Bipyridine complexes absorb intensely in the visible part of the spectrum. The electronic transitions are attributed to metal-to-ligand charge transfer (MLCT). In the "tris(bipy) complexes" three bipyridine molecules coordinate to a metal ion, written as [M(bipy)3]n+ (M = metal ion; Cr, Fe, Co, Ru, Rh and so on; bipy = 2,2′-bipyridine). These complexes have six-coordinated, octahedral structures and two enantiomers as follows:

Bpycomp.png
Three-dimensional view of the [Fe(bipy)3]2+ complex.

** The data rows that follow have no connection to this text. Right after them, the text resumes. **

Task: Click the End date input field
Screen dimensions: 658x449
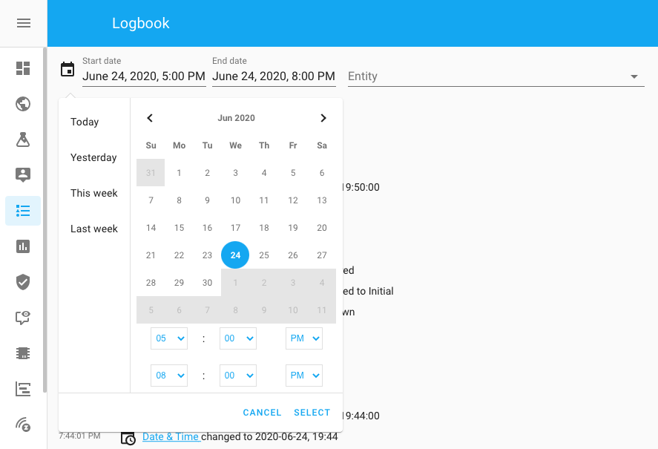Action: click(274, 76)
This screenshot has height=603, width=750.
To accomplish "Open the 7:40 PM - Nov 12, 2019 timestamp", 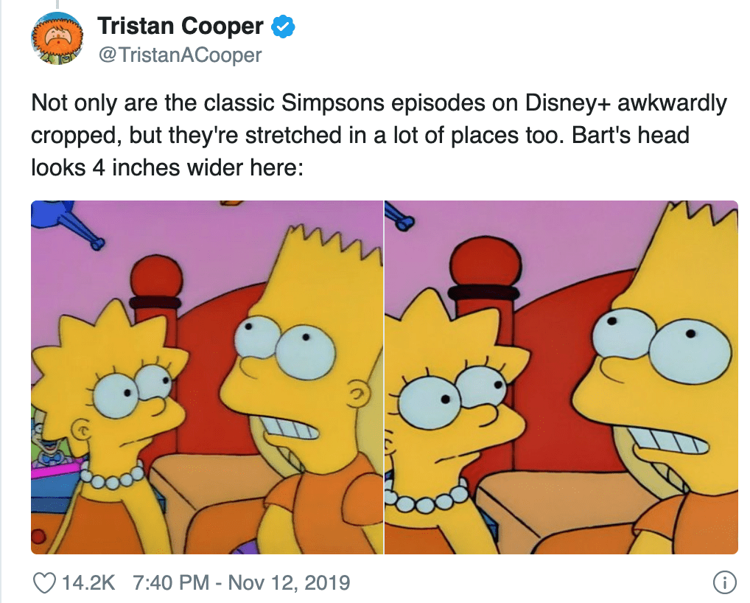I will coord(241,583).
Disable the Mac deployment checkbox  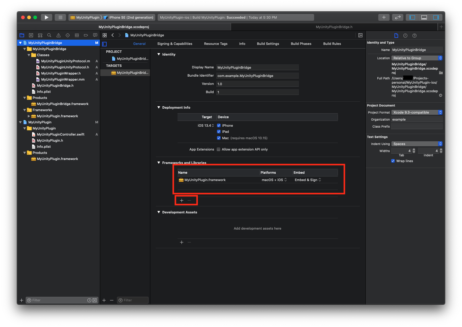point(219,138)
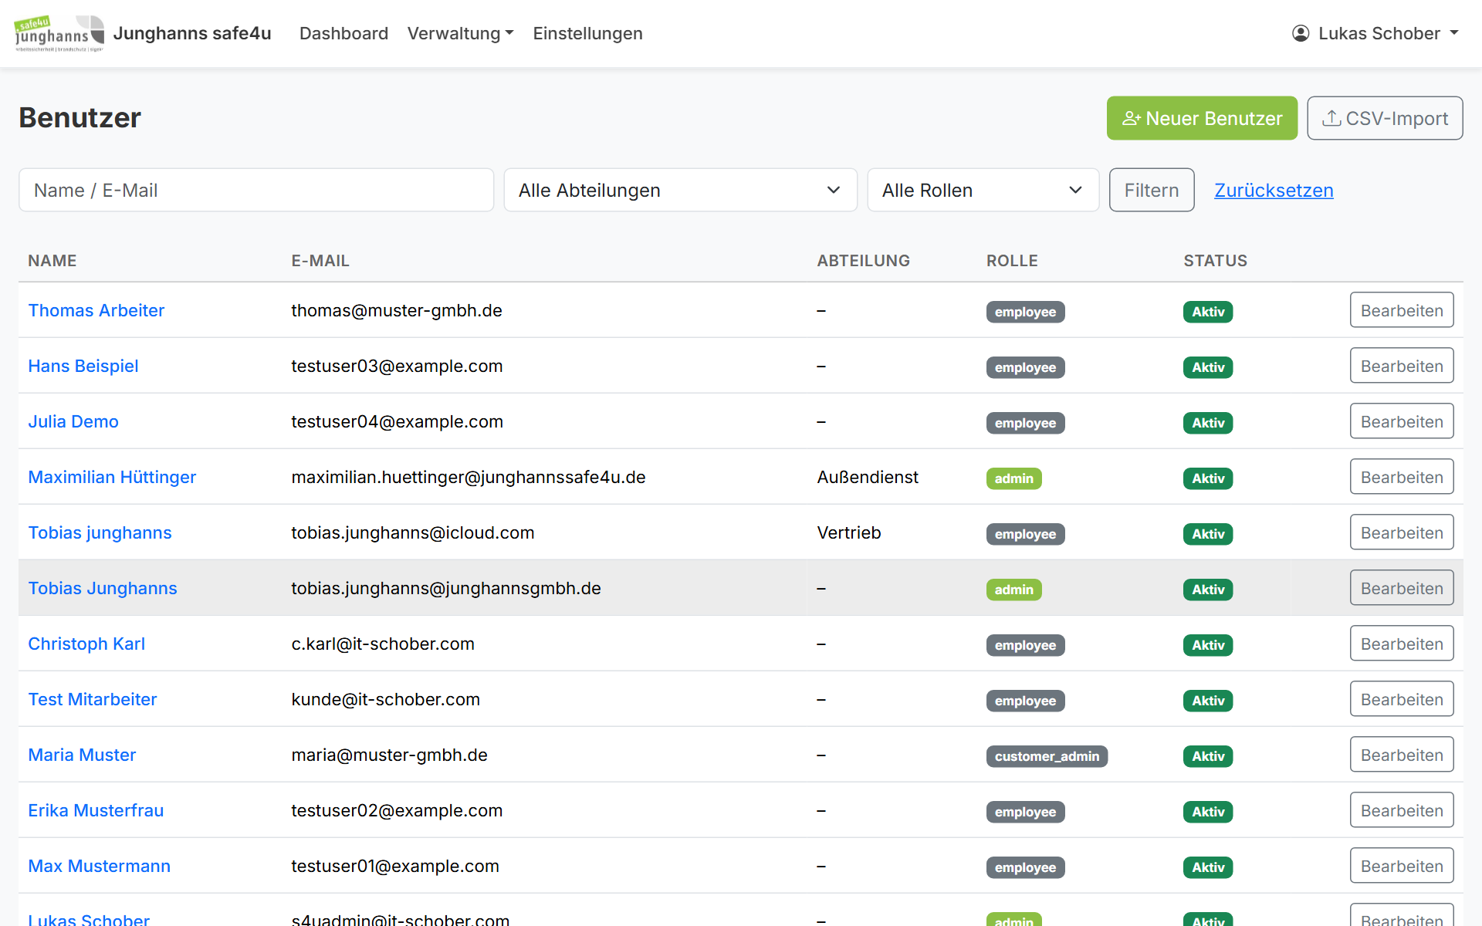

These and other homoleptic tris-2,2′-bipy complexes of many transition metals are electroactive. Often, both the metal centred and ligand centred electrochemical reactions are reversible one-electron reactions that can be observed by cyclic voltammetry. Under strongly reducing conditions, most tris(bipy) complexes can be reduced to neutral derivatives containing bipy ligands. Examples include M(bipy)3, where M = Al, Cr, Si.

References

  1. Sasse, W. H. F. (1966). "2,2′-Bipyridine". Organic Syntheses 46: 5. http://www.orgsyn.org/demo.aspx?prep=cv5p0102. ; Collective Volume, 5, pp. 102 
  2. Merritt, L. L.; Schroeder, E. (1956). "The Crystal Structure of 2,2′-Bipyridine". Acta Crystallographica 9 (10): 801–804. doi:10.1107/S0365110X56002175. 
  3. Göller, A.; Grummt, U.-W. (2000). "Torsional barriers in biphenyl, 2,2′-bipyridine and 2-phenylpyridine". Chemical Physics Letters 321 (5–6): 399–405. doi:10.1016/S0009-2614(00)00352-3. 
  4. J. G. Leipoldt, G. J. Lamprecht, E. C.Steynberg (1991). "Kinetics of the substitution of acetylacetone in acetylactonato-1,5-cyclooctadienerhodium(I) by derivatives of 1,10-phenantrholine and 2,2′-dipyridyl". Journal of Organometallic Chemistry 402: 259-263. doi:10.1016/0022-328X(91)83069-G. 
  5. Smith, A. P.; Lamba, J. J. S.; Fraser, C. L. (2002). "Efficient Synthesis of Halomethyl-2,2′-Bipyridines: 4,4′-Bis(chloromethyl)-2,2′-Bipyridine". Organic Syntheses 78: 82. http://www.orgsyn.org/demo.aspx?prep=v78p0082. ; Collective Volume, 10, pp. 107 
  6. Smith, A. P.; Savage, S. A.; Love, J.; Fraser, C. L. (2002). "Synthesis of 4-, 5-, and 6-Methyl-2,2′-Bipyridine by a Negishi Cross-Coupling Strategy". Organic Syntheses 78: 51. http://www.orgsyn.org/demo.aspx?prep=v78p0051. ; Collective Volume, 10, pp. 517 
  7. Lay, P. A.; Sargeson, A. M.; Taube, H.; Chou, M. H.; Creutz, C. (1986). "Cis-Bis(2,2′-Bipyridine-N,N′) Complexes of Ruthenium(III)/(II) and Osmium(III)/(II)". Inorganic Syntheses 24: 291–299. doi:10.1002/9780470132555.ch78.